The Ducks have played only two ranked teams this season. The catch to that statement? Arizona and Washington were ranked 22 and 23 respectively at that time, which is not much of a ranking anyway, and neither team is ranked now. Both were overrated. The combined win-loss record of the teams Oregon has played thus far? 30-35. With such a loaded schedule, including the likes of Tennessee Tech, Colorado and Arkansas State, it is hard to believe that Oregon could make it through that gauntlet unscathed. (If you don’t see the sarcasm there, please go somewhere else.)
The defensive numbers look good for Oregon, but the quality of competition is what has given them such eye-popping statistics. They have allowed 18.7 points per game, while scoring 47 per game, including the 70-14 shelling of 1-7 Colorado last week, a big statement win for the Ducks. (Again, sarcasm.) They only give up 351.5 yards per game, which ranks them in the top 35 for total defense in the FBS. They have intercepted 14 passes and average almost three sacks per game, tied for the 10th best rate in the FBS.

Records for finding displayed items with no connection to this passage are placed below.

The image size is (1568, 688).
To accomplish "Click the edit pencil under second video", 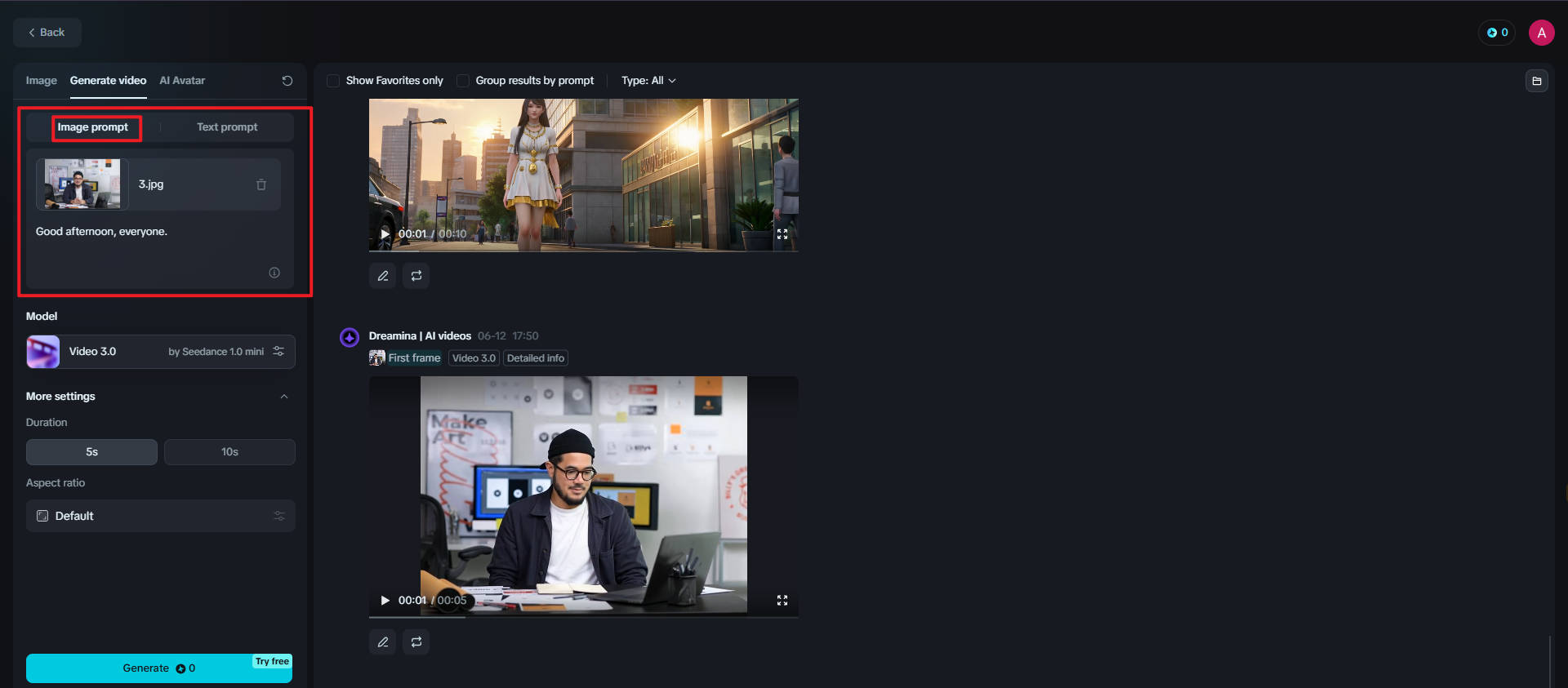I will (382, 642).
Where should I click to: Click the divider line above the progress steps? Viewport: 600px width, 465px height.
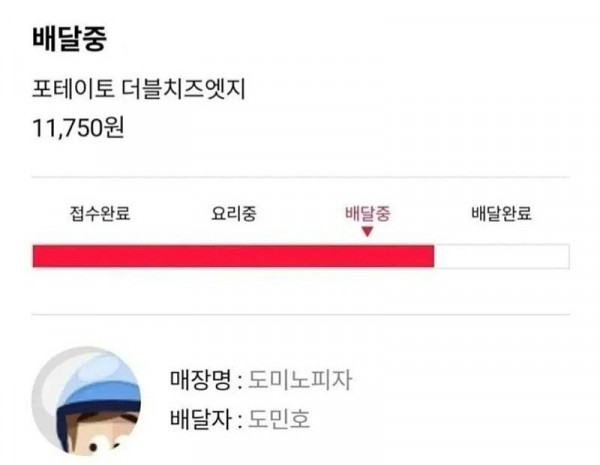(300, 178)
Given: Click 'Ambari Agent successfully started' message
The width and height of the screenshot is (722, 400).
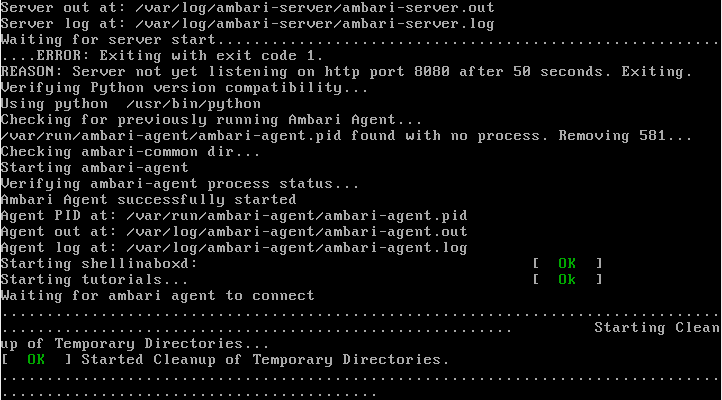Looking at the screenshot, I should tap(148, 199).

But again, who have they played? No one worth mentioning. There is a reason the Ducks find themselves 4th in the BCS standings this week. They have no strength in their schedule or their conference. The Pac-12 has been down for a few years now. Gone are the days of USC domination. Arizona State, Washington and UCLA – all of whom are usually formidable teams – have had bad teams in recent years. None of this helps Oregon. When your best ‘resume’ game is this week against a USC team that is ranked 17th and coming off a loss to Arizona? Yeah, things are not looking too good. They still have Stanford and Oregon State, people say. Well Stanford was beaten by a mediocre Washington team, and Oregon State – whom everyone thought was a dark-horse team after wins over Wisconsin and UCLA (again, overrated teams) – was just beaten by Washington as well. Washington is tough at home, but still, if Stanford and Oregon State are ‘elite’ teams, they should beat Washington home or away.
I hear people say, well what about the ‘eye test’, that has to mean something. Sure it does. How about we do an ‘eye test’ of some of the defenses Oregon has played this season:
- Arkansas State total defense: 55th in the FBS
- Colorado total defense: 117th in the FBS
- Washington total defense: 57th in the FBS
- Washington State total defense: 91st in the FBS
- Arizona total defense: 110th in the FBS
- Tennessee Tech is not even in the FBS
Now it is all starting to come together. Am I opening your eyes Oregon homers? Could De’Anthony Thomas and Kenjon Barner run rampant on an SEC defense? Maybe Arkansas or Tennessee, but that is not who they will be playing come bowl season. If they had their chance against Alabama, LSU, Georgia, Florida or South Carolina, what do you think would happen? I think you only need to see the national championship game against Auburn two years ago. They could do nothing offensively. Yes they did a better job than most people expected shutting down Cam Newton, but they were even more stagnant on offense than the Tigers were.
The bottom line is this, Oregon needs to beef up its schedule in the non-conference and start showing voters and the computers that it is willing to play top-notch competition from day one. Oregon played LSU in its first game last season and took a beating. It is okay to schedule good teams Chip Kelly. Yes, you might lose some games, but at least you will have earned respect of other coaches and voters and your players will gain valuable experience from playing the best. And maybe, just maybe we as fans will be able to look at your team’s statistics and actually get something out of them that shows us you truly are a ‘complete’ team. Sorry Oregon fans, but we won’t be seeing you in Miami this January. Don’t blame the voters, the computers, the SEC or Kansas State. Blame your competition.